====== RECORDS PROVIDED ======
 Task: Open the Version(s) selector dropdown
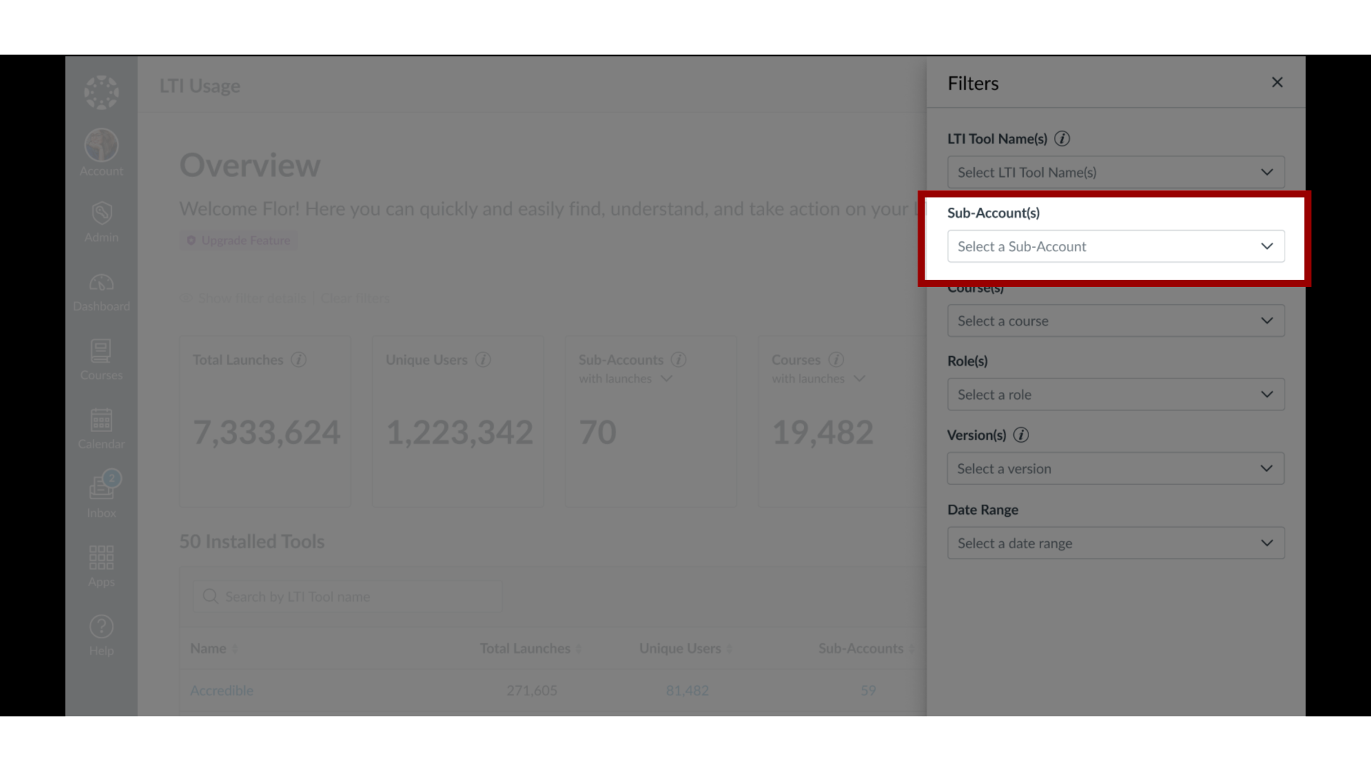click(1116, 468)
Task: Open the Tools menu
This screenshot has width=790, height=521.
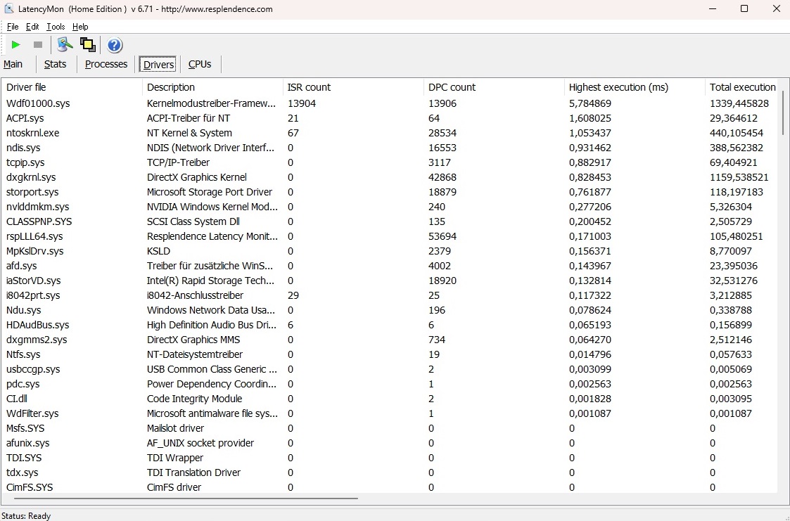Action: click(x=56, y=27)
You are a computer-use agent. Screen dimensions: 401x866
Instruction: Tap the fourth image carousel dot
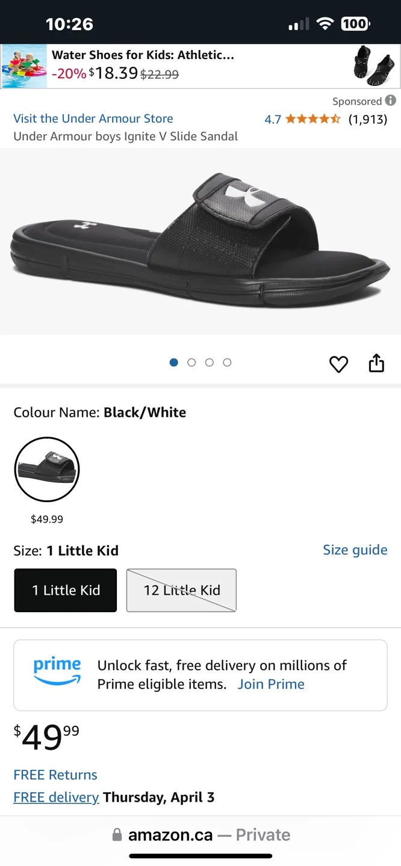click(x=227, y=362)

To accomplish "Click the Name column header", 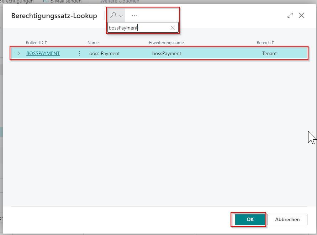I will point(93,43).
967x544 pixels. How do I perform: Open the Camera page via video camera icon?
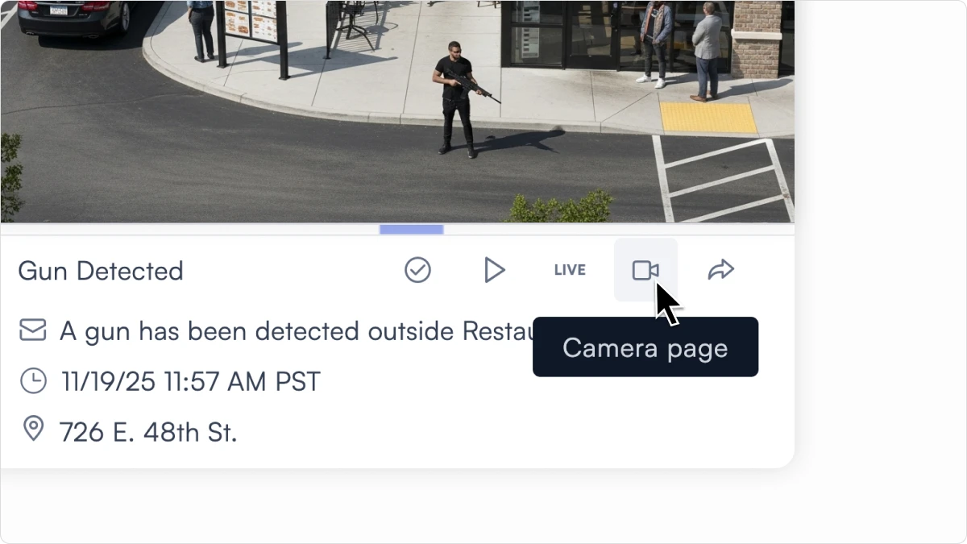[x=645, y=270]
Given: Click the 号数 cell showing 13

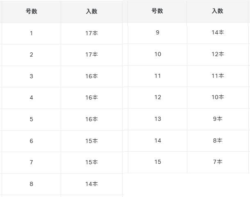Looking at the screenshot, I should pyautogui.click(x=157, y=119).
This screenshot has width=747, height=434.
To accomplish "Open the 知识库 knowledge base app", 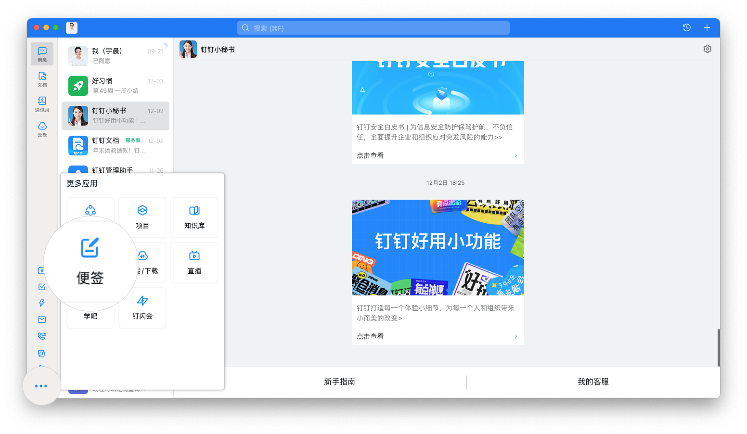I will tap(194, 217).
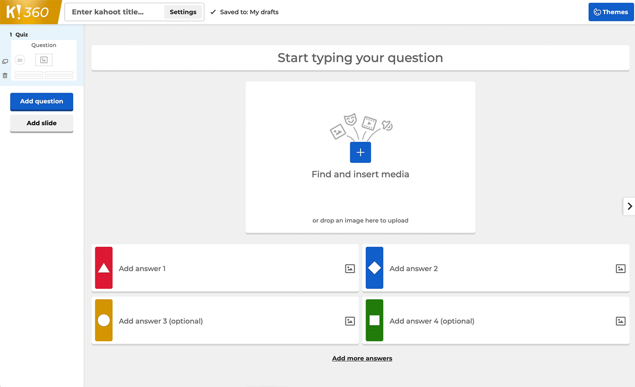
Task: Delete the question with the trash icon
Action: (x=5, y=75)
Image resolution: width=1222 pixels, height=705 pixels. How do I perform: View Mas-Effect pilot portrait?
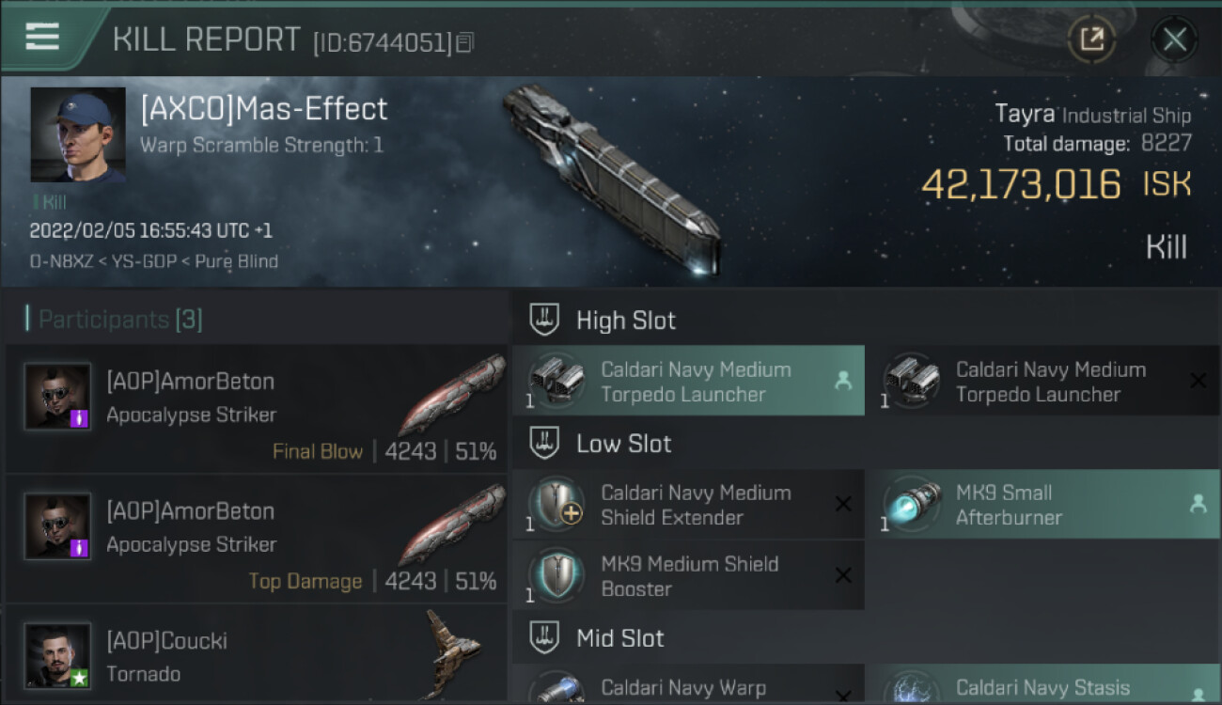click(x=77, y=134)
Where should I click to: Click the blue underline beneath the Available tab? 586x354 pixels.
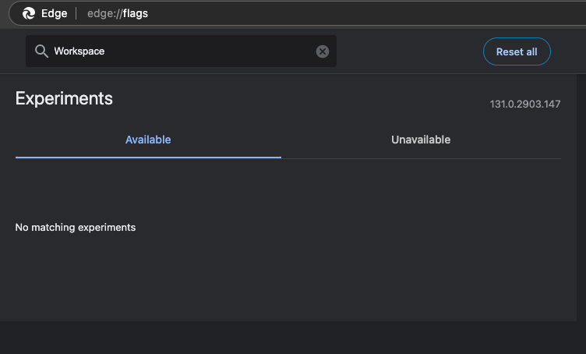tap(148, 158)
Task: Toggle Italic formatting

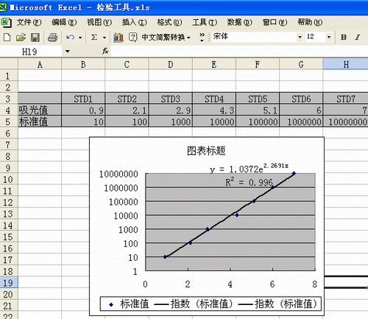Action: [x=357, y=37]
======
### DIRECTIONS FOR THIS TASK
Every line from the one that holds "Image resolution: width=1222" to the last line of the records above goes into the answer, exactly as written; nothing else does, and no picture does either.

### OUTPUT OF THE EXERCISE
Image resolution: width=1222 pixels, height=705 pixels. How do I perform: View Mas-Effect pilot portrait?
click(x=77, y=134)
Where should I click to: Click the blue underline beneath the Available tab? 586x354 pixels.
tap(148, 158)
Task: Toggle Italic formatting

Action: [x=357, y=37]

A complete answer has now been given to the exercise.